I'm somewhat confused about using Nginx and Thin for serving my Rails
3.2 app. Previously I had Thin serving my Rails app on Windows Server
2008 R2 without any issues. I would start Thin on the production server
specifying the server's IP address on port 80 like such:
rails server thin -b 10.xx.x.xxx -p 80 -e production
Now, I'm trying to add Nginx to the mix and I'm confused about how I
should start Thin and how I should configure Nginx to forward to Thin.
For example, now that Nginx is listening on port 80, should I start Thin
locally on a different port? Like 0.0.0.0:3000 (or 127.0.0.1:3000)? Or
do I start Thin like I did before on 10.xx.x.xxx:80?
In my Nginx conf file do I specify the upstream servers as localhosts,
or the machine's IP address? I'm not really sure what it's for.
upstream mywebapp_thin {
server 0.0.0.0:3000;
}
server {
listen 80;
server_name mywebserver www.mywebserver;
# locations et. al. excluded for brevity...
Most examples I see have the upstream servers running on ports 3000 or
5000. I'm wondering if those examples are really for a development
setup, and not production? Or does Thin need to run on a different port
other than 80 since Nginx is listening on it now?

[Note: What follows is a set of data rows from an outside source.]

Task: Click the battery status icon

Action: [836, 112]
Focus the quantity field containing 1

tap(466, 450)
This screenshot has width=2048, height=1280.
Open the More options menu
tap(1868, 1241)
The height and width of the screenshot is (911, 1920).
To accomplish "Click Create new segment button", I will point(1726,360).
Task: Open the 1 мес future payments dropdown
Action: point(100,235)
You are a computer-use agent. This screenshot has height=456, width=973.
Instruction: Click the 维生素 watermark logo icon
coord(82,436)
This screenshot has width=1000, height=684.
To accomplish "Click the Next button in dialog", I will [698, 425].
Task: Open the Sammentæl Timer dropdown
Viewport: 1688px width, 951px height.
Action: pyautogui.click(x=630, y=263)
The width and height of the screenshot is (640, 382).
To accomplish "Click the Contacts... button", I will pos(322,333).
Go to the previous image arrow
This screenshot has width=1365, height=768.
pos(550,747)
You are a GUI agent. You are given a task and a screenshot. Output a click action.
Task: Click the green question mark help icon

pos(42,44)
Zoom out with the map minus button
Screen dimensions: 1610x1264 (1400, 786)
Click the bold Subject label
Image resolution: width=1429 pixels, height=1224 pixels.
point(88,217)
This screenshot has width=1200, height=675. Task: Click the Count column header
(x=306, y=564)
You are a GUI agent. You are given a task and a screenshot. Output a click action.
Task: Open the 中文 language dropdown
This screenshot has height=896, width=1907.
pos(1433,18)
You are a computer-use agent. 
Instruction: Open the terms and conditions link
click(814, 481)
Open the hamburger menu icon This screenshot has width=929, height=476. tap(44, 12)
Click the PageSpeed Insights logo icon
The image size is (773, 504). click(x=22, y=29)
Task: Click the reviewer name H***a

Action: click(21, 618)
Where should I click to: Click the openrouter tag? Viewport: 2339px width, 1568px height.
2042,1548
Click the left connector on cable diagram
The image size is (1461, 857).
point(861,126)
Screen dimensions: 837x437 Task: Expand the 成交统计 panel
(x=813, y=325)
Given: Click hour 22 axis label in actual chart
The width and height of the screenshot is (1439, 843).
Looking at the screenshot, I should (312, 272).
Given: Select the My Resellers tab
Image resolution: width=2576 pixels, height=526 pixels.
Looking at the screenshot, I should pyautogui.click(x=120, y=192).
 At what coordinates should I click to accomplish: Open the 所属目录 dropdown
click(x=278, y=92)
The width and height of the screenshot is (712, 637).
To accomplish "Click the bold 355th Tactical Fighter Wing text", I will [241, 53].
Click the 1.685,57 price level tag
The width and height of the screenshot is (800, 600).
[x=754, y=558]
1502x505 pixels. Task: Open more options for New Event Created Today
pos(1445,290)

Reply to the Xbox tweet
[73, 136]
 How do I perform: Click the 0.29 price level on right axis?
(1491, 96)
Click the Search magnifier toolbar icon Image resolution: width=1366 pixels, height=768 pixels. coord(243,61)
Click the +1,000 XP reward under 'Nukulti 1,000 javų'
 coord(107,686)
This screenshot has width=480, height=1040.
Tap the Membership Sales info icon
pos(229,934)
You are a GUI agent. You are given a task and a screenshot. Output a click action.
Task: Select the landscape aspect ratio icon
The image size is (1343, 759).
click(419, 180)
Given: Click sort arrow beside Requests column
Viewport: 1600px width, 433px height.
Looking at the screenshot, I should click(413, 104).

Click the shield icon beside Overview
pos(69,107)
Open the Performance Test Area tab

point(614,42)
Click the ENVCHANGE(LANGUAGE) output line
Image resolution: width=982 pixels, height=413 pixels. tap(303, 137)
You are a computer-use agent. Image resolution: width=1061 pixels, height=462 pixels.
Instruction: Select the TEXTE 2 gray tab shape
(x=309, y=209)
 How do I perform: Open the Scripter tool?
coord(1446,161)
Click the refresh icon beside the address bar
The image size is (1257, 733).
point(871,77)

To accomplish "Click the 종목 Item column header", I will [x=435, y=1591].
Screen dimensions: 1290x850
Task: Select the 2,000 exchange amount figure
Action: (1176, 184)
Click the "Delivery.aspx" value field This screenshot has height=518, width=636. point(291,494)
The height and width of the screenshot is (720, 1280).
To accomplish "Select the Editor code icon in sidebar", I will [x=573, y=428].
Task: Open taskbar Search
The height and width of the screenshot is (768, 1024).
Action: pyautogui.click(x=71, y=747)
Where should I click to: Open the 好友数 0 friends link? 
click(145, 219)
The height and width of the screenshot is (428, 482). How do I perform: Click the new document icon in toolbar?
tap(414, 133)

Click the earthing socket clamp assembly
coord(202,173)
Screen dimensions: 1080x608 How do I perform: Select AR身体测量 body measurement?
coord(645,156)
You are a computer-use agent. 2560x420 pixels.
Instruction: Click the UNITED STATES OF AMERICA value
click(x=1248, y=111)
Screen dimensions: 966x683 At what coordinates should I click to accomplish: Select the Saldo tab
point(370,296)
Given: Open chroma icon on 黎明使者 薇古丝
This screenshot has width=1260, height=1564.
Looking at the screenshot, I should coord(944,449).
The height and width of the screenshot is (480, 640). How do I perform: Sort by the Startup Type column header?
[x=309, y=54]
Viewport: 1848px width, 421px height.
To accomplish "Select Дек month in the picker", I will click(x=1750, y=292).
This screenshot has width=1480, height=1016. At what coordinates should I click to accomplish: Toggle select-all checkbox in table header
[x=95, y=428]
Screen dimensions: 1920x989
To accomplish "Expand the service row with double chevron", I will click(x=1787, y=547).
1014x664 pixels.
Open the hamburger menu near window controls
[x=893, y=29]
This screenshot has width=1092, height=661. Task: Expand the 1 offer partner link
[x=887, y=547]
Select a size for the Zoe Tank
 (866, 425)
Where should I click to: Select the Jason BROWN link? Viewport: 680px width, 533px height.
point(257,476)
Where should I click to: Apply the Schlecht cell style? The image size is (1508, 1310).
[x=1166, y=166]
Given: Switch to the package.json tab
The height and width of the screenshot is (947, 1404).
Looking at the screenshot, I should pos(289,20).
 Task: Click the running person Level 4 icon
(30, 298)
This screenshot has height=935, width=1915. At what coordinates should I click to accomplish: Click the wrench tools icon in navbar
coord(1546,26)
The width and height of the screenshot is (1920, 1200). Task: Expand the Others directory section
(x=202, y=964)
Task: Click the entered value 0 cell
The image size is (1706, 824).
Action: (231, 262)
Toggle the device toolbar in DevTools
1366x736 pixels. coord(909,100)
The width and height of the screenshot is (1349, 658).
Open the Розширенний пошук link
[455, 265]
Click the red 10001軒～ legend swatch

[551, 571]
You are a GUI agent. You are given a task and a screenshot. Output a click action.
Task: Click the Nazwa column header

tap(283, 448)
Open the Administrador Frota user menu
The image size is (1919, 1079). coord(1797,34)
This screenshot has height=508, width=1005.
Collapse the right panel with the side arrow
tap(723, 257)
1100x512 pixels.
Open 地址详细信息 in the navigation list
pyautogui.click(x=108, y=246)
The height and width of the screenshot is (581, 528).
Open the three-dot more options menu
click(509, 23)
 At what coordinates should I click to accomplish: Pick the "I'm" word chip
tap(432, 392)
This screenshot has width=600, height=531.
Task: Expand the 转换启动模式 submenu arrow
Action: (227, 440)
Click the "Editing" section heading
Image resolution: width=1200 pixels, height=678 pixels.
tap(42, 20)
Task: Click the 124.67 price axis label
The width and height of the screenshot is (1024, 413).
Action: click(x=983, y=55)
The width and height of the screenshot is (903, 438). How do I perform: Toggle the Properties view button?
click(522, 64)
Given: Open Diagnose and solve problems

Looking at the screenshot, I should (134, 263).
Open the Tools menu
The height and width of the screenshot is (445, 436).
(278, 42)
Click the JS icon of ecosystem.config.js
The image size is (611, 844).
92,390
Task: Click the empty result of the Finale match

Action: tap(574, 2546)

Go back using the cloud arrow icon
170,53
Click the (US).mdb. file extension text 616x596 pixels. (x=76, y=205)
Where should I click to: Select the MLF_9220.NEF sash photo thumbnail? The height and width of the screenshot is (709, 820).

I noticed that my web app does not respond to the basic urls
(mywebserver/projects) unless I add the port Thin is running on
(mywebserver:3000/projects)
StackOverflow link:
http://stackoverflow.com/questions/11849827/nginx-...
on 2012-08-08 21:46
on 2012-08-09 01:41
On Wed, Aug 08, 2012 at 09:46:31PM +0200, Edward Stembler wrote: Hi there, > Now, I'm trying to add Nginx to the mix and I'm confused about how I > should start Thin and how I should configure Nginx to forward to Thin. If you have nginx listening on port 80, you should put Thin listening on another port. It is probably best to put it listening on an address like 127.0.0.1. > In my Nginx conf file do I specify the upstream servers as localhosts, > or the machine's IP address? I'm not really sure what it's for. The upstream is whatever Thin is listening on, and should include a specific address, not 0.0.0.0. (The "upstream" configuration does nothing until it is referenced in the proxy_pass directive which follows.) > upstream mywebapp_thin { > server 0.0.0.0:3000; > } > > server { > listen 80; > server_name mywebserver www.mywebserver; > # locations et. al. excluded for brevity... The important location{} block is the one that refers to all urls that should be handled by Thin (and refers to no urls that should not be handled by Thin). In that location{}, you will want something like proxy_pass http://mywebapp_thin; or maybe proxy_pass http://mywebapp_thin/; Depending on how Thin responds, you may also want some proxy_set_header lines. http://nginx.org/r/location http://nginx.org/r/proxy_pass http://nginx.org/r/proxy_set_header Good luck with it, f -- Francis Daly francis@daoine.org
on 2012-08-09 16:07
Thanks, that helps!
I finally got it working. I started Thin on port 8080, and removed the
upstream block while only referencing Thin in a location block
location / {
try_files $uri/index.html $uri.html $uri @mywebapp_thin;
error_page 404 /404.html;
error_page 422 /422.html;
error_page 500 502 503 504 /500.html;
error_page 403 /403.html;
}
location @mywebapp_thin {
proxy_pass http://10.x.x.x:8080;
}
This seems to work. Thanks for explaining things!